§ Exercise materials
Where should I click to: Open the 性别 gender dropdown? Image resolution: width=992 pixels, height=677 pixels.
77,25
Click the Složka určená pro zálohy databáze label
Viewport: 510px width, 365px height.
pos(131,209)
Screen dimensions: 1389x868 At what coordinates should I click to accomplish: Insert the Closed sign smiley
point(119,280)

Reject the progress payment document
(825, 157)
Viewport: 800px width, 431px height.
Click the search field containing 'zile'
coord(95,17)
---
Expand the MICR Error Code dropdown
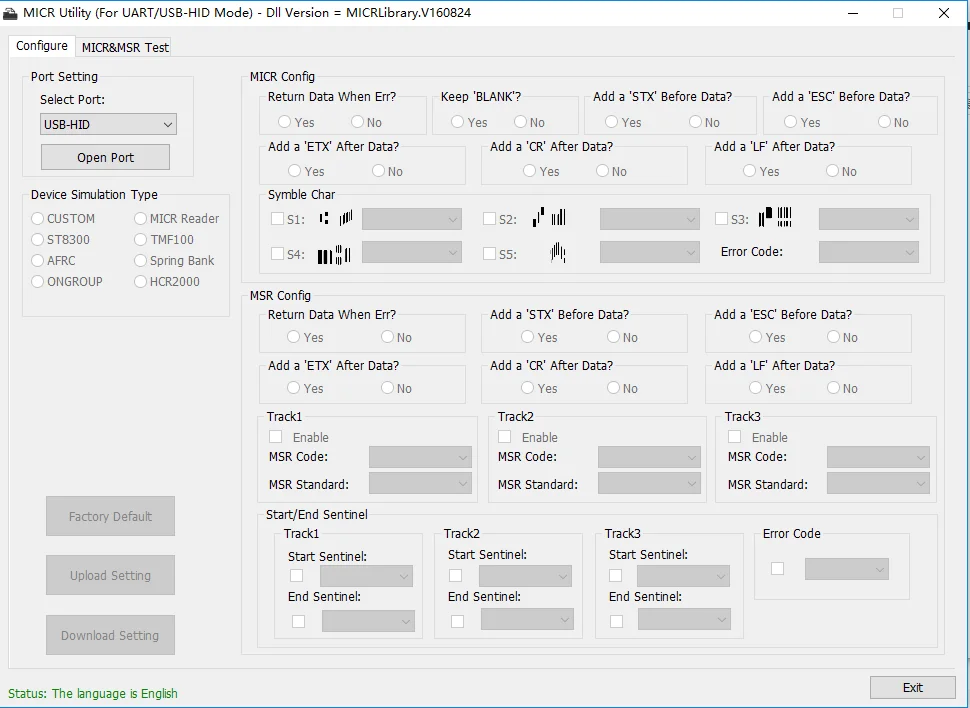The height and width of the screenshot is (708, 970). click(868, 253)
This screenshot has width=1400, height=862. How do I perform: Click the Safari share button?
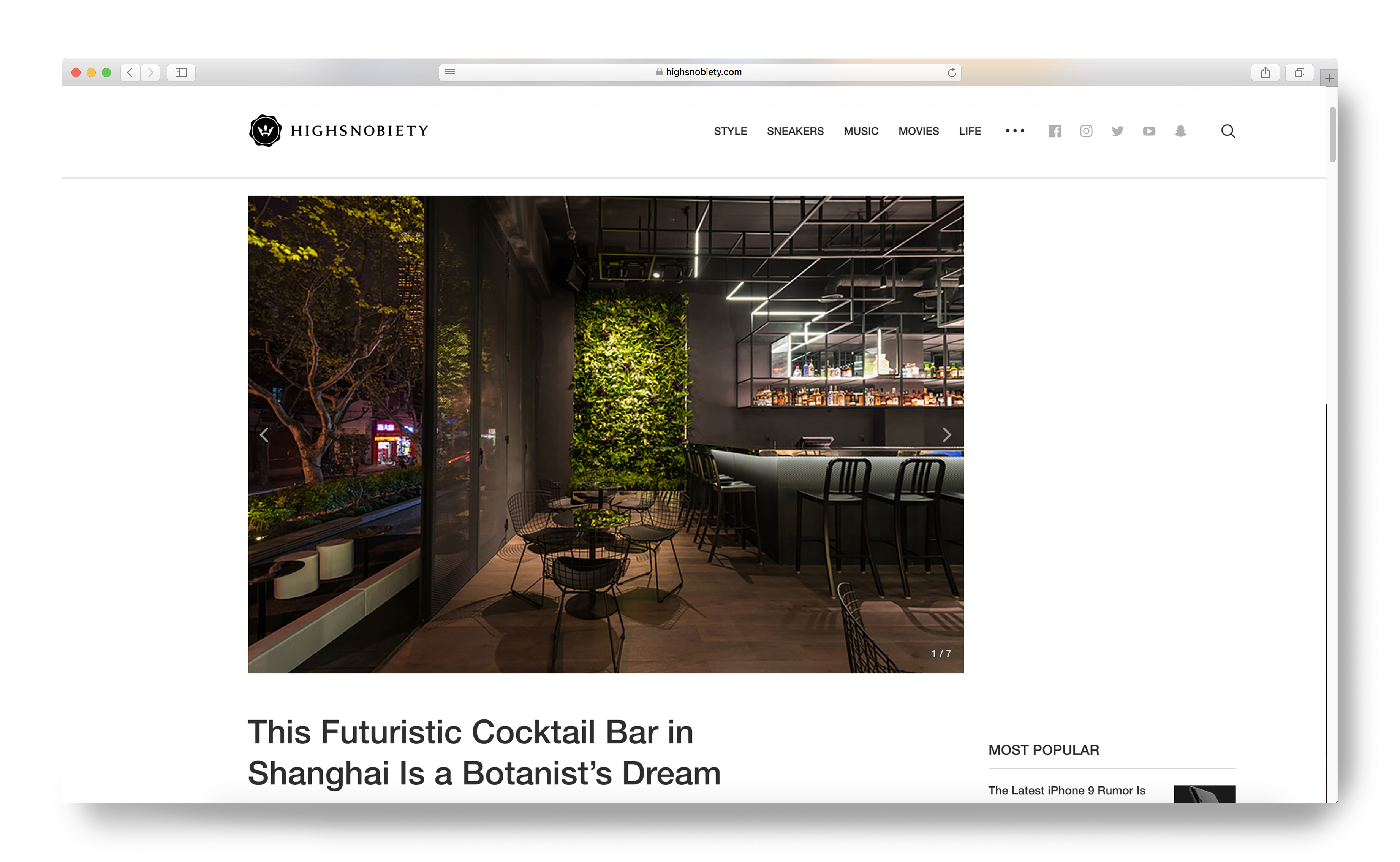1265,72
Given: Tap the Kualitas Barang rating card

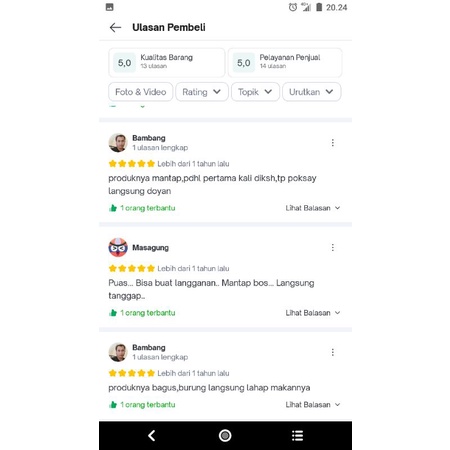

§ What you will do
Lines from the one above containing "Expand the MICR Error Code dropdown" down to the one containing "Given: Tap the Kualitas Barang rating card" should be transcribed exactly, with both ends kept and no pictures.

§ Problem solution
Expand the MICR Error Code dropdown
The height and width of the screenshot is (708, 970). click(868, 253)
This screenshot has width=1400, height=862. How do I perform: Click the Safari share button?
1265,72
Given: Tap the Kualitas Barang rating card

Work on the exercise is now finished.